The ML models generated R²_train values in the range of 0.922~0.988 when using Morgan fingerprints (3072 bits) as features, suggesting good fitting of the training set (Table 2). To further assess the reliability of the developed models, external validation was performed using R²_test as statistical criteria. The R²_test was used to measure the correlation between experimental and predicted logk values; an R² value of 1 indicated that the regressions perfectly fit the data. In this study, the values ranged from 0.532~0.712. The SVM model has the lowest MAE and RMSE on both the training and test sets, which are crucial metrics for generalization, showing the smallest average error in the predictions. The results demonstrate that SVM methods emerge as the top-performing model for this particular task when using the R²_test as the scoring factor. Contrastingly to the SVM model, the XGB and GB models yielded R²_test values higher than 0.97 and R²_test values higher than 0.60. Both have small MAE and RMSE numbers in their test sets, which demonstrated a robust predicting performance. BR also showed R²_train values higher than 0.98 and R²_test values around 0.597; however, when comparing with boosting models, we can see higher MAE and RMSE results on both the training and test sets. The results revealed that the ensemble and boosting methods (XGB, BR, GB) consistently outperformed the single models (DT) on both training and test sets [44]. Previous research also demonstrated that an ensemble is on generally more accurate than single base models [45].
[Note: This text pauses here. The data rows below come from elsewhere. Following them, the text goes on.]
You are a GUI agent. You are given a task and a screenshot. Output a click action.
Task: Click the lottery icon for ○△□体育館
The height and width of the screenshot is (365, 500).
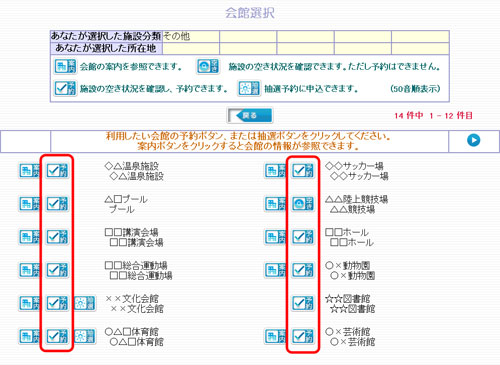click(x=84, y=336)
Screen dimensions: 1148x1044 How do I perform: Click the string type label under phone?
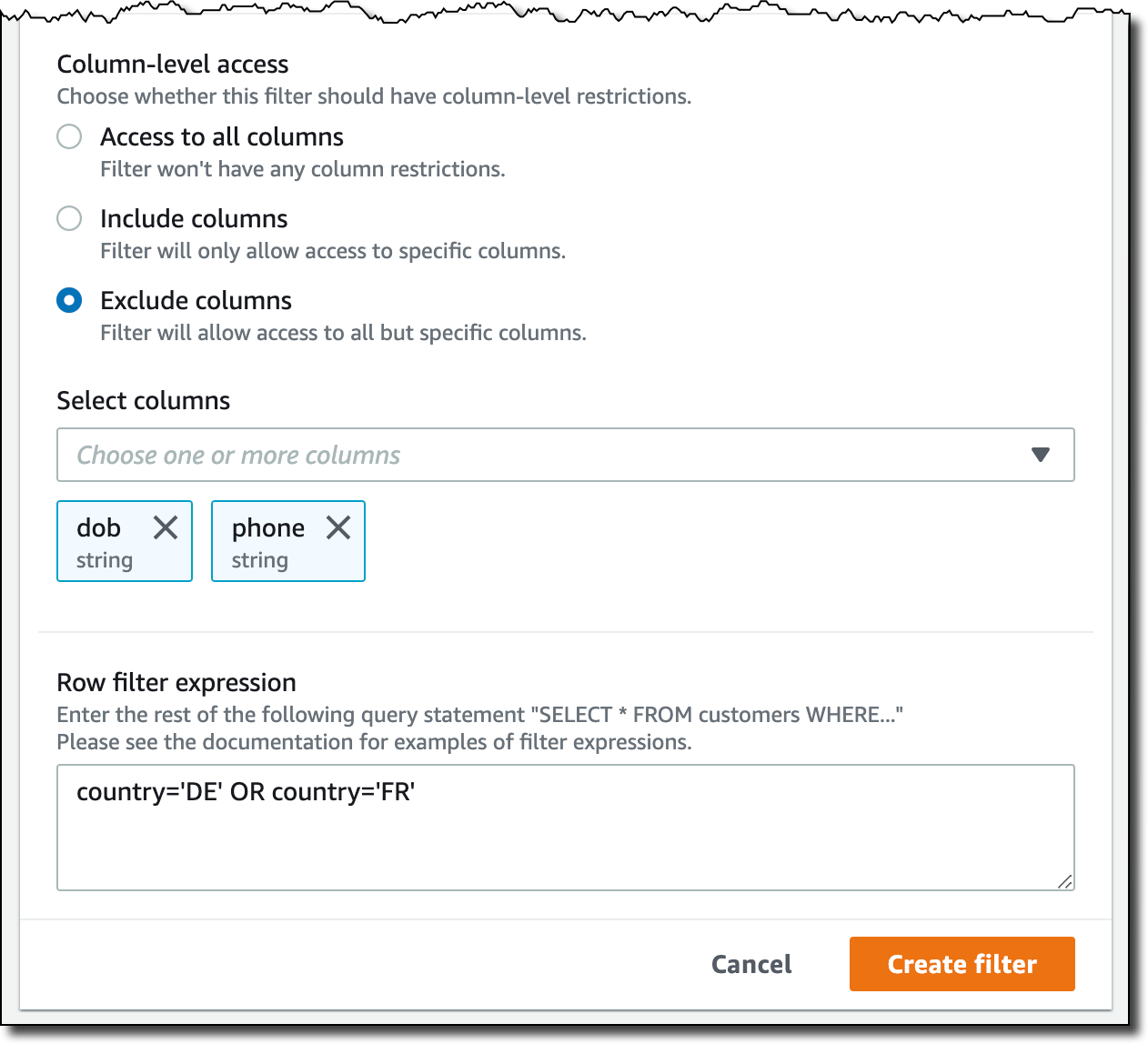coord(259,560)
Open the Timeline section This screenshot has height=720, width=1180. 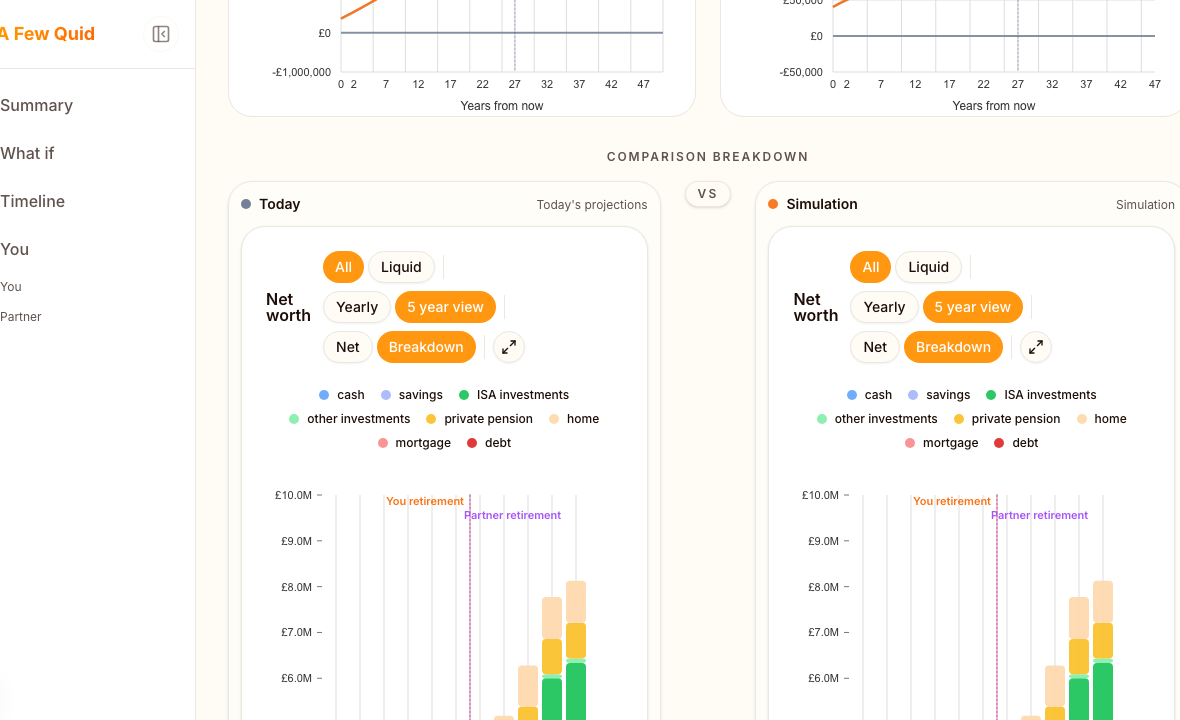pyautogui.click(x=33, y=201)
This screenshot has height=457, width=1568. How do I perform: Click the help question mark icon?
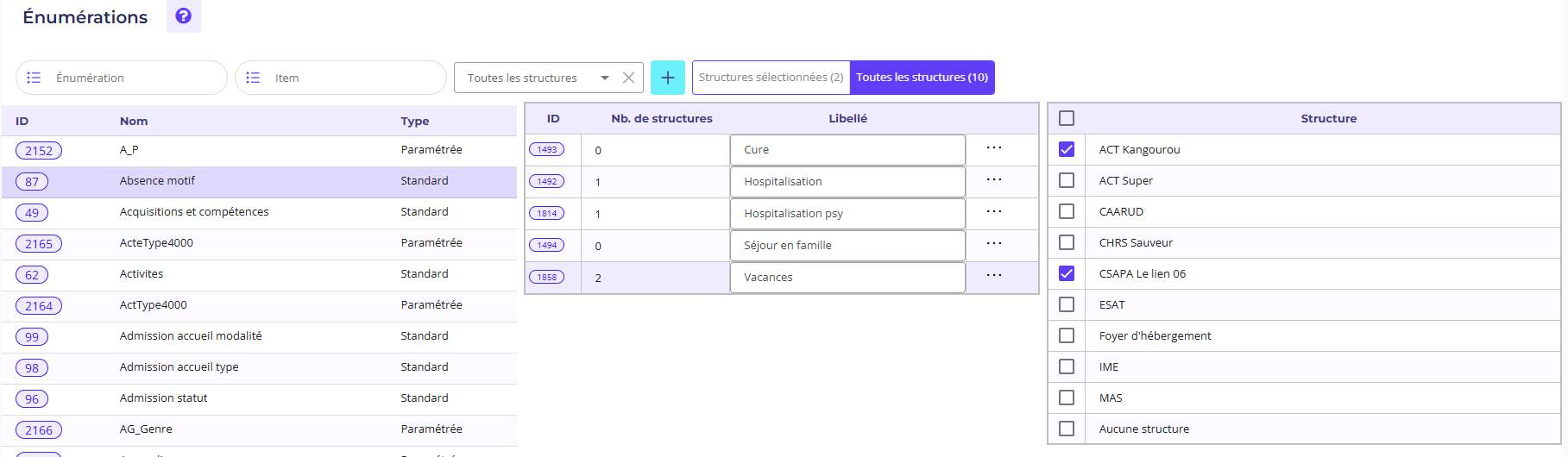coord(183,16)
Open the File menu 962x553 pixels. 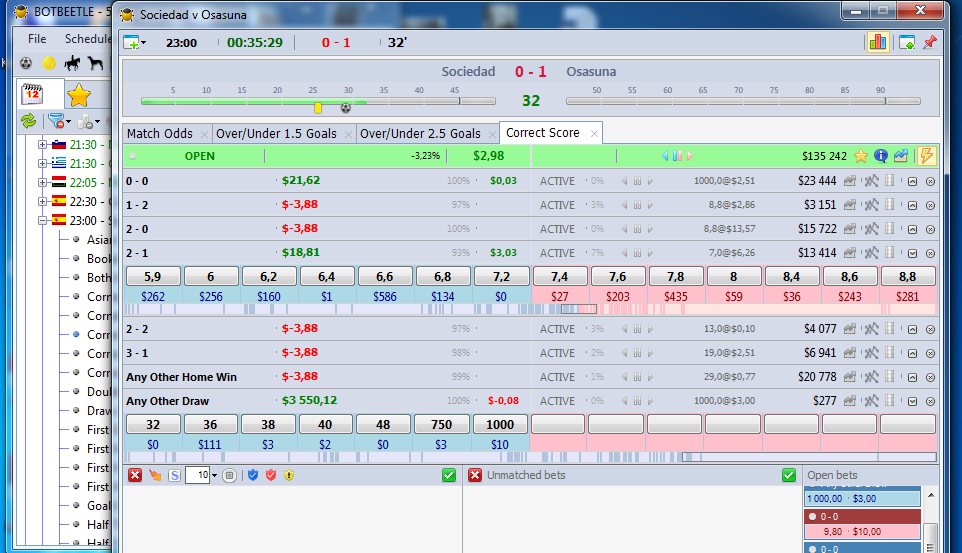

Table 2 details the performance parameters of these models; our analysis revealed that ensemble and boosting methods consistently outperformed single models, aligning with the existing literature that suggests that ensemble approaches generally achieve higher accuracy than individual base models. The p-values for each pair of machine learning models, based on the R²_test values derived from tenfold cross validation, were also calculated. The SVM model showed a significant difference with the rest of the models (p < 0.05), except for the gradient boost model (p = 0.032).

When choosing a model for tasks requiring high accuracy and reliability, like predicting reaction constants, the model should balance between fitting the training data and generalizing the unseen data. For example, the SVM model’s robust performance underscores its suitability for complex predictive tasks, where minimizing errors is crucial. On the other hand, the high R²_train and R²_test scores of the XGB and GB models, combined with their low error metrics, highlight their potential in capturing the underlying patterns within the data without overfitting, making them reliable choices for predicting the reaction constants in varied chemical environments.

The predicted versus experimental logk values are presented in Figure 2; the diagonal dash represented the r = 1. The scatter being closer to this line indicated a better predicting performance; contrarily, the scatter far away from the diagonal indicated a bias between the predicted and experimental values. It is evident that the SVM, XGB, and GB models exhibit a high concentration of points near the diagonal, indicating a strong correlation between the predicted and experimental values. This suggests that these models have a higher predictive accuracy. However, there are some noticeable outliers, particularly in the DT model, where a few points significantly stray from the line of perfect correlation. These outliers indicate instances where the DT model failed to predict the logk values accurately, possibly due to the model’s inability to capture complex patterns within the data.

The results calculated for models built on chemical descriptors are presented in Table 3. Considering the evaluated performance metrics, XGB and GB models exhibited the highest R² scores on both the training and test sets; this is consistent with the results displayed in Table 2. Specifically, the R² values exceeded 0.99 on the training set, and 0.8 for the test set, underscoring a superior predictive performance with chemical descriptors as features.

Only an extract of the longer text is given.